Mais curieusement, Yoani Sánchez n'est pas une superstar dans son pays. Nombre de Cubains interrogés ne la connaissent pas, ou vaguement. Raison principale: l'accès internet est encore limité et coûteux - seulement 1% des Cubains en bénéficient - et son blogue, signé de son vrai nom et où l'on voit sa photo, est parfois inaccessible dans l'île.
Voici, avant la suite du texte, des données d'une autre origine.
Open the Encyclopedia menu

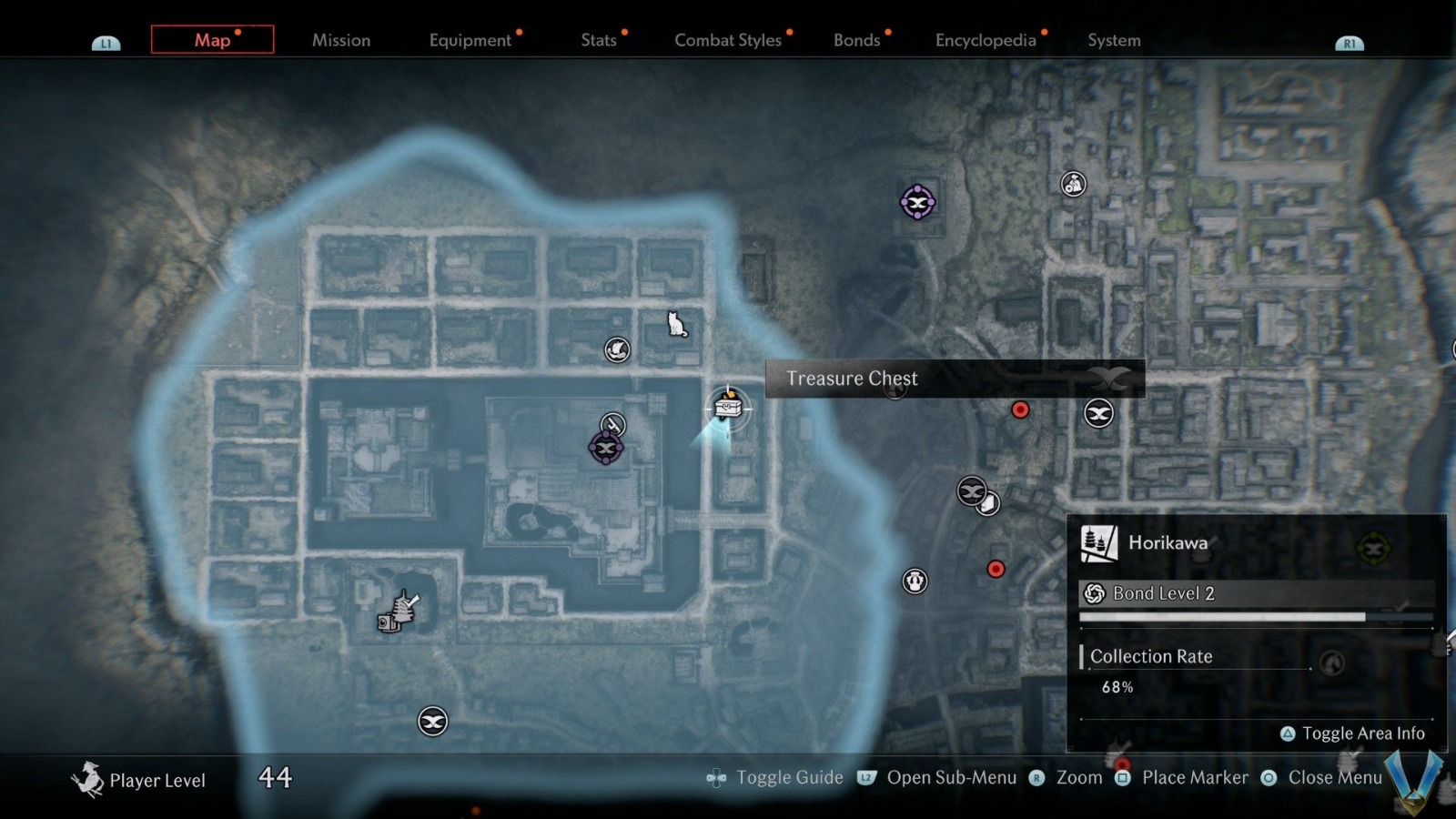tap(986, 40)
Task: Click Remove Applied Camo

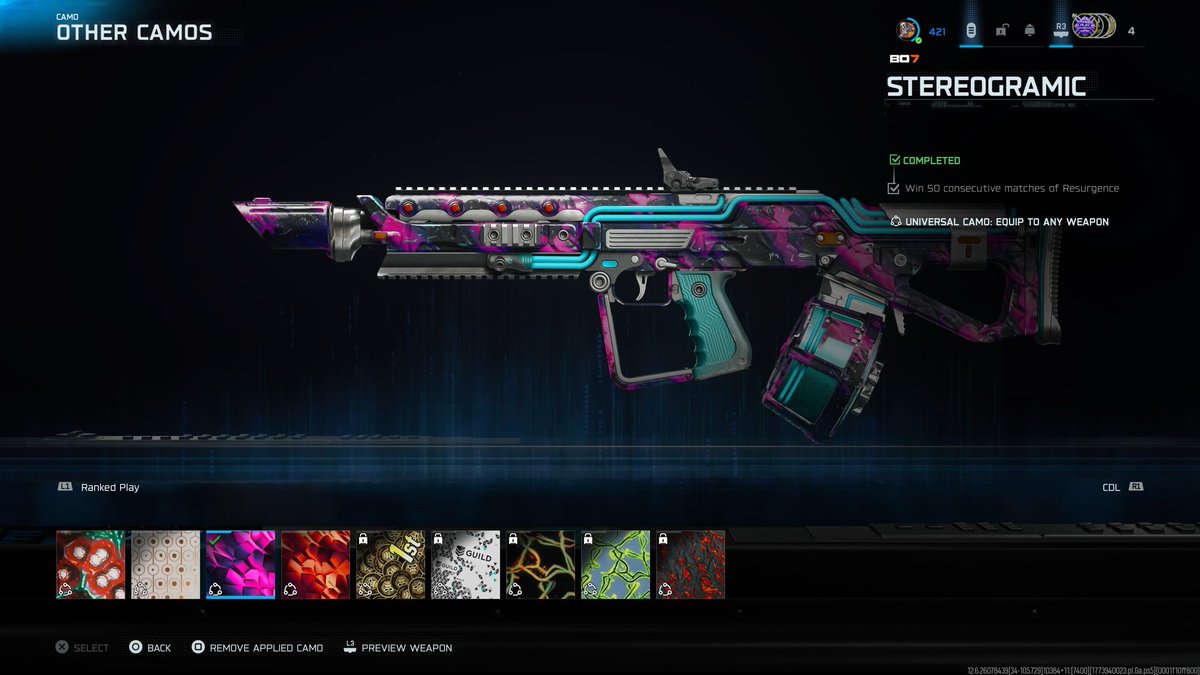Action: (x=258, y=648)
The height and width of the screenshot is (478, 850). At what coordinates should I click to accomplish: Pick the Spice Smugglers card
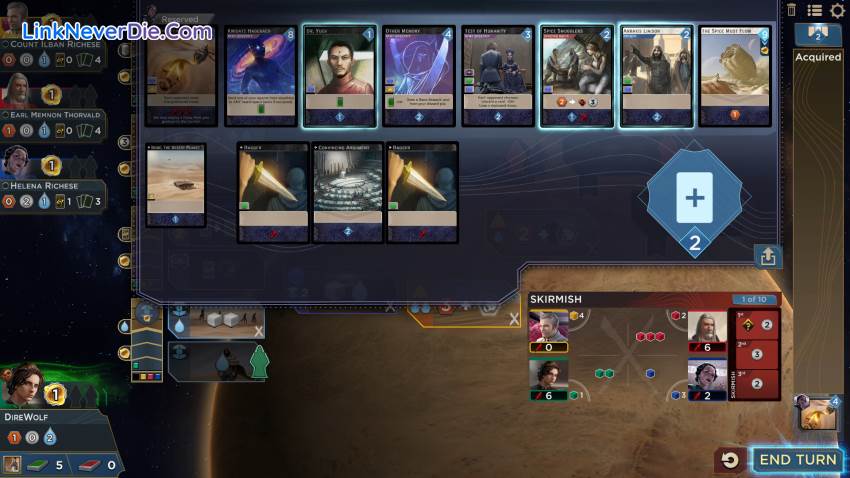coord(577,77)
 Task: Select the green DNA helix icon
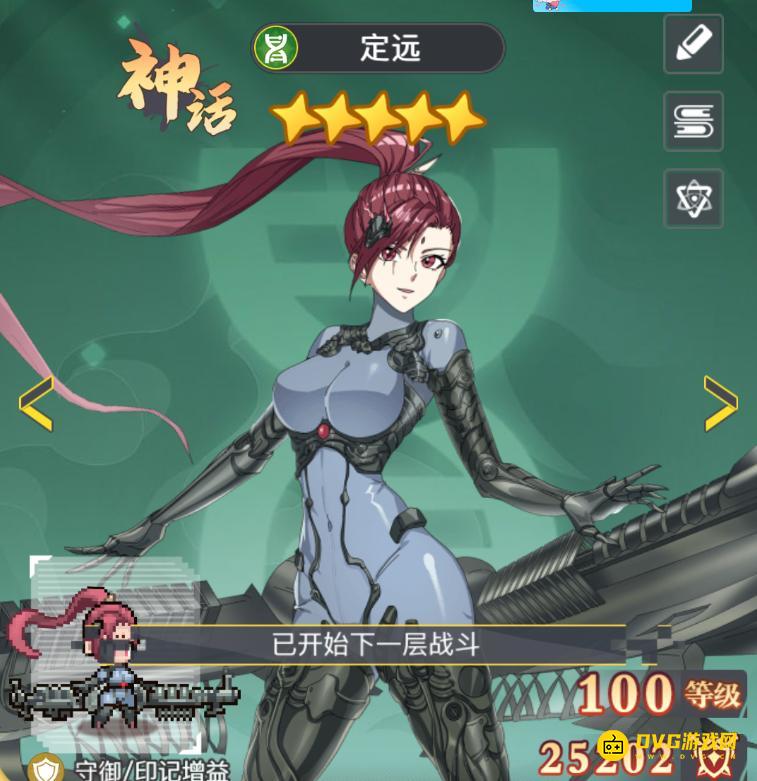point(276,48)
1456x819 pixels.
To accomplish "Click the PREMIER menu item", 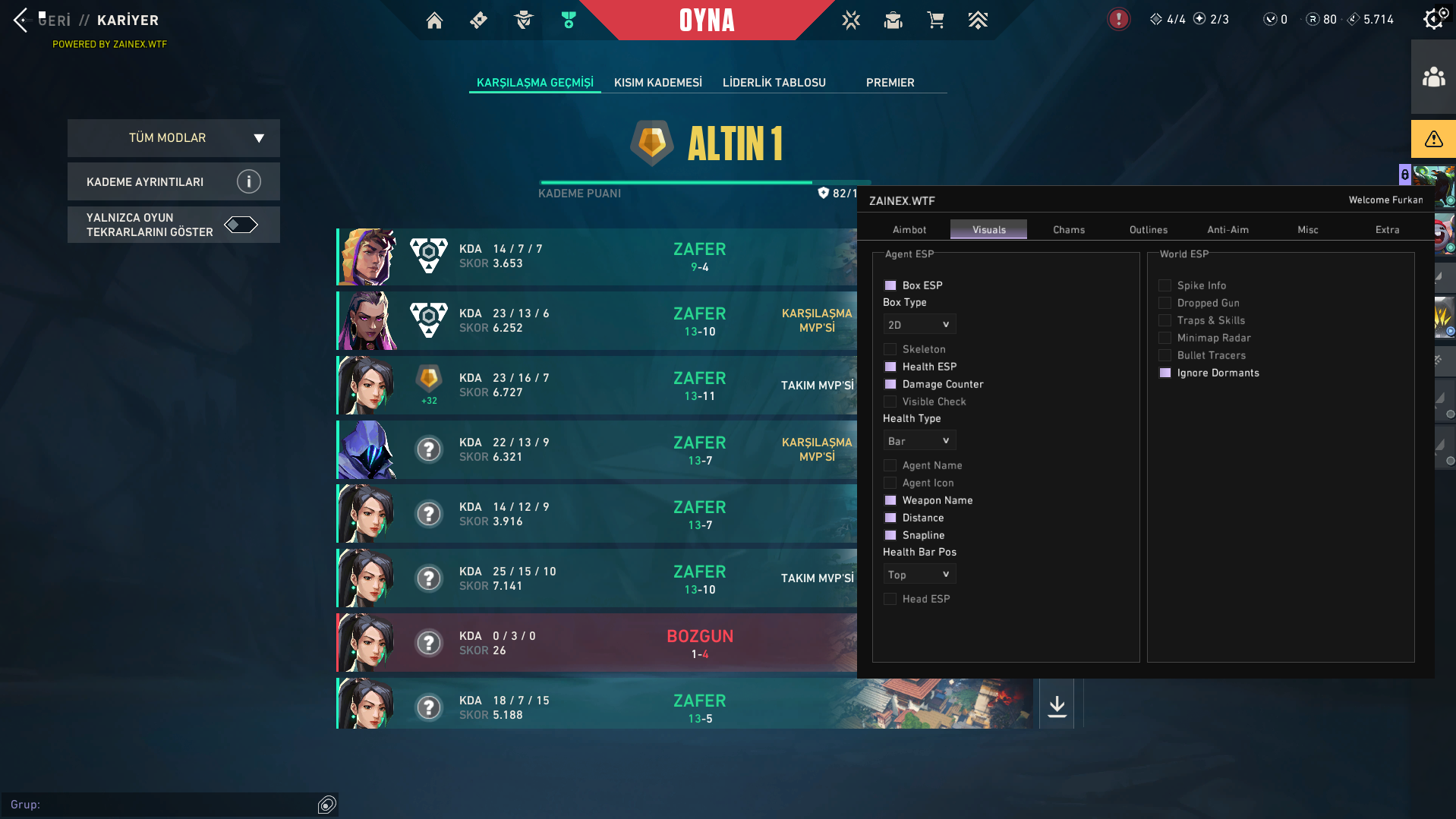I will tap(890, 82).
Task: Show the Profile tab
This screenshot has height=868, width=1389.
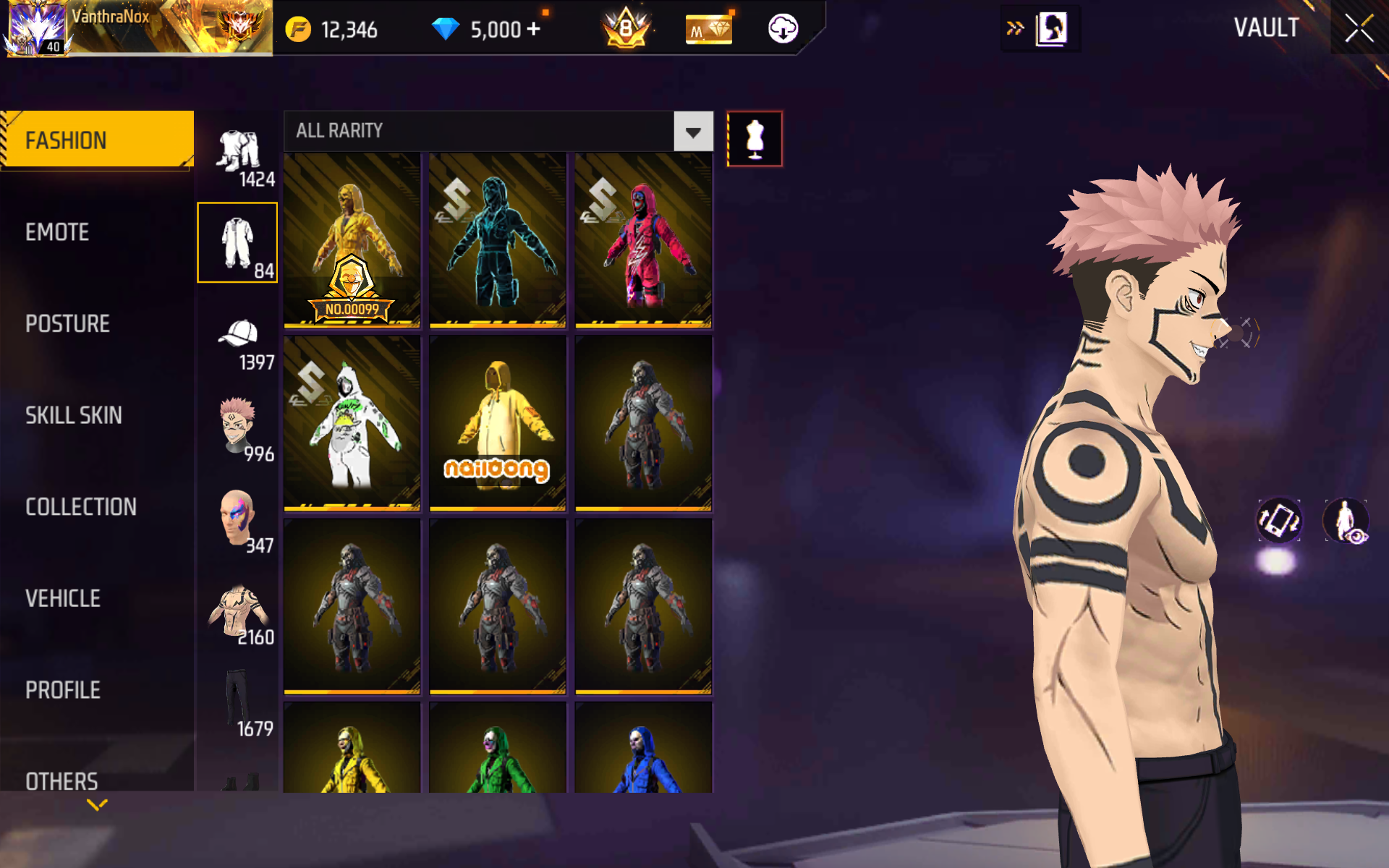Action: tap(63, 690)
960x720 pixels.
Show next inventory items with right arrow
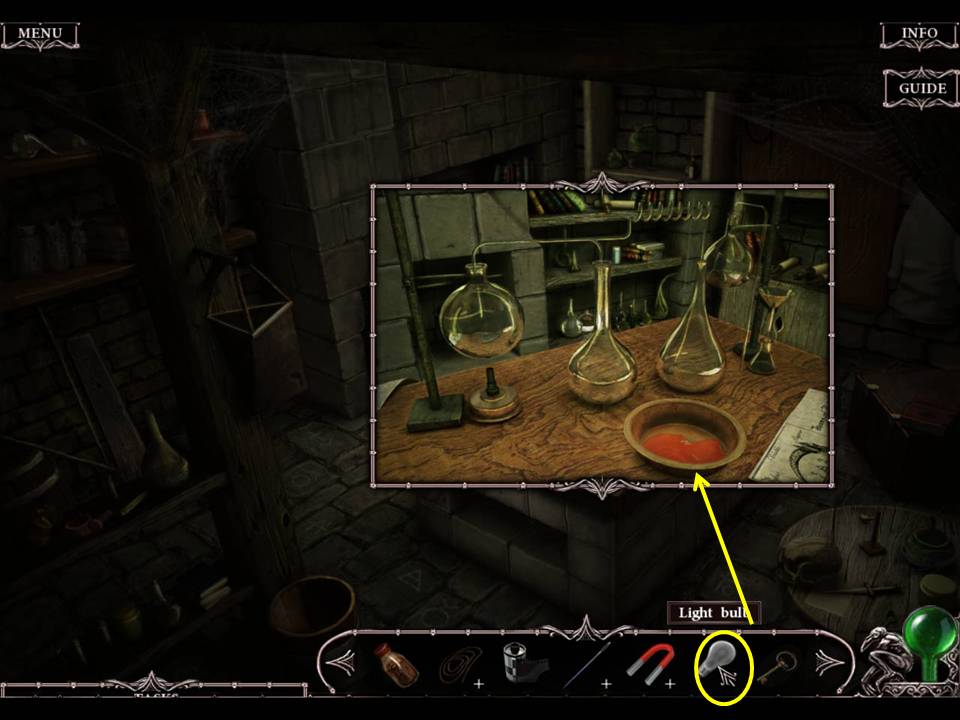(831, 661)
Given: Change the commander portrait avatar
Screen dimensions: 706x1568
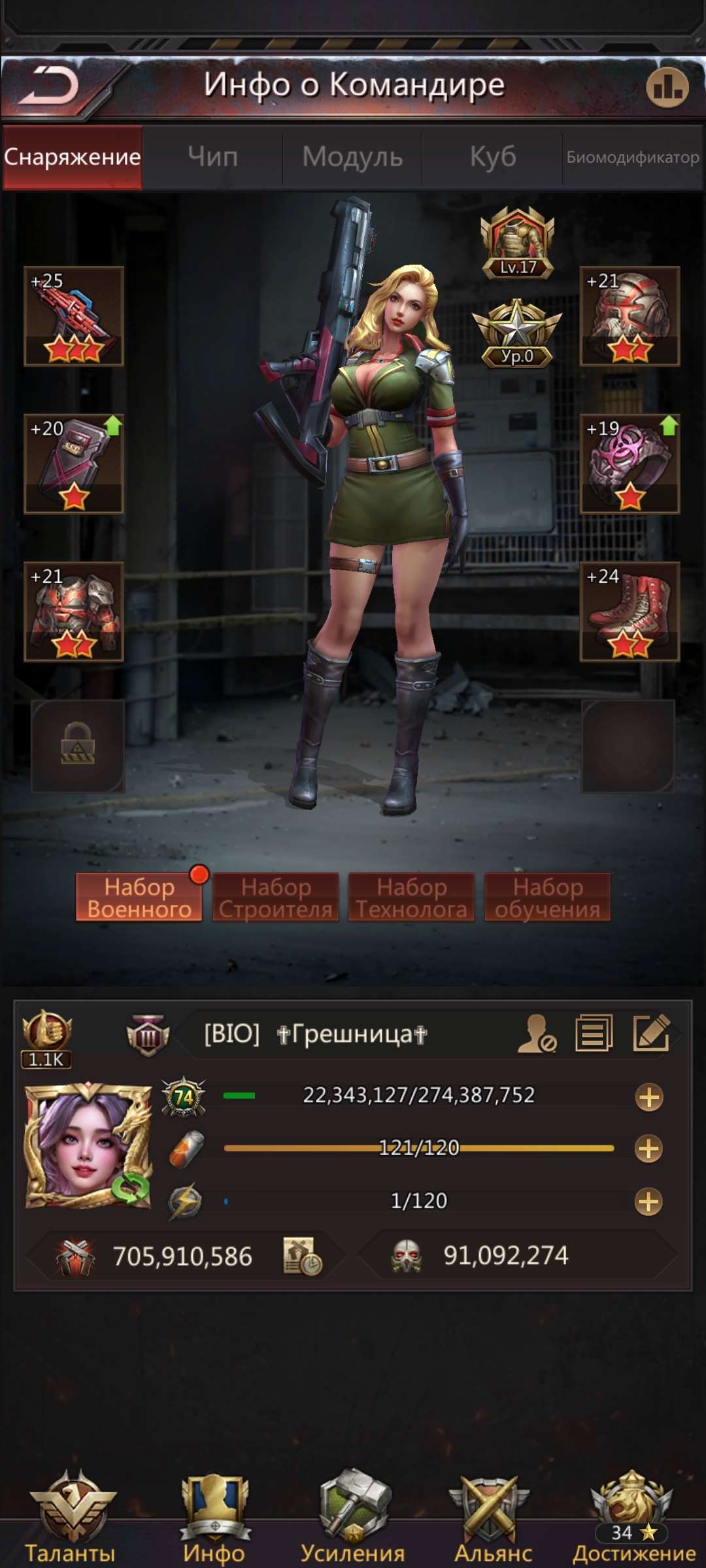Looking at the screenshot, I should (x=88, y=1146).
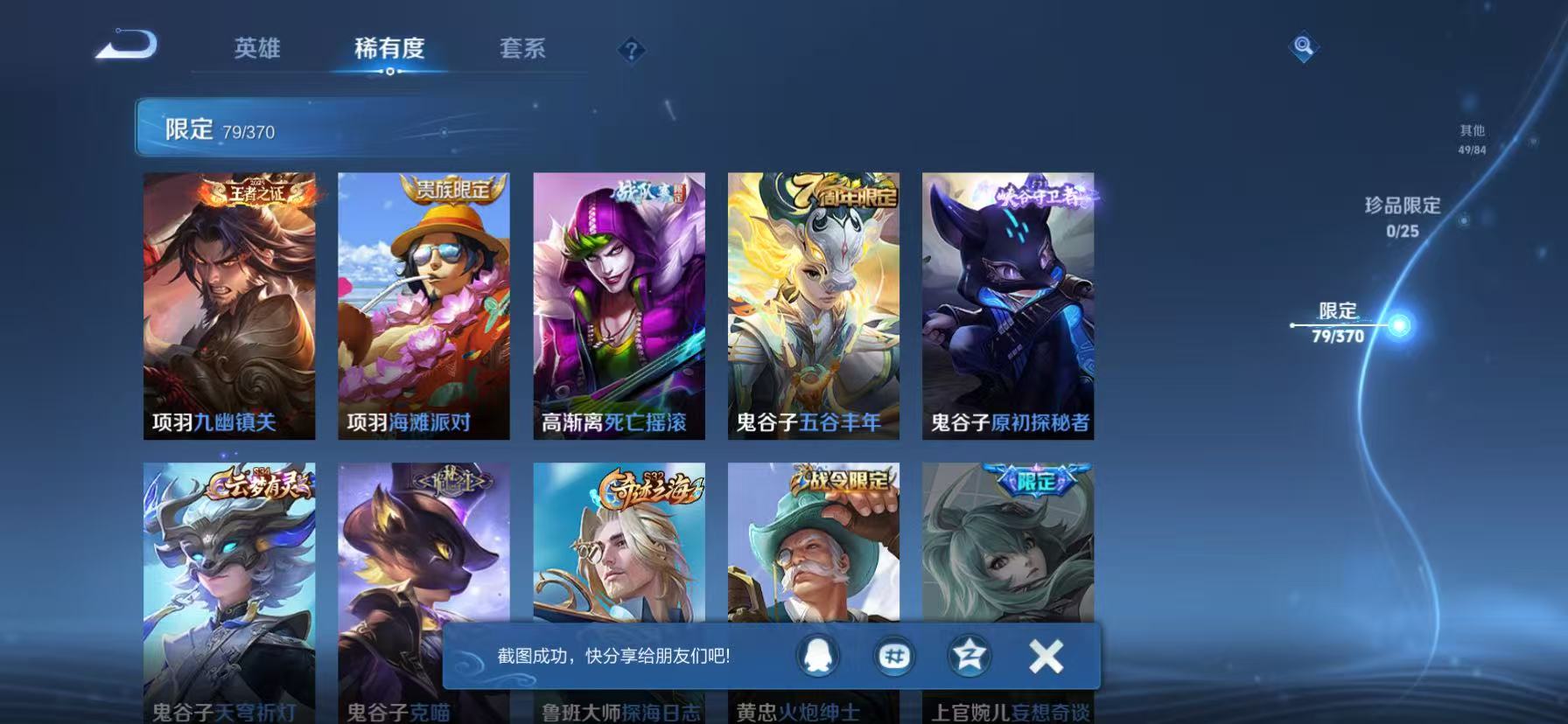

Qu'importe, dit Yoani, ses chroniques arrivent tout de même à se frayer un chemin jusqu'aux lecteurs cubains. «Ceux qui y ont accès les impriment ou les mettent sur CD et les distribuent à d'autres», dit-elle. Un recueil a été publié en Espagne et une nouvelle version en français sera lancée cette semaine au Québec (Éditions Michel Brûlé).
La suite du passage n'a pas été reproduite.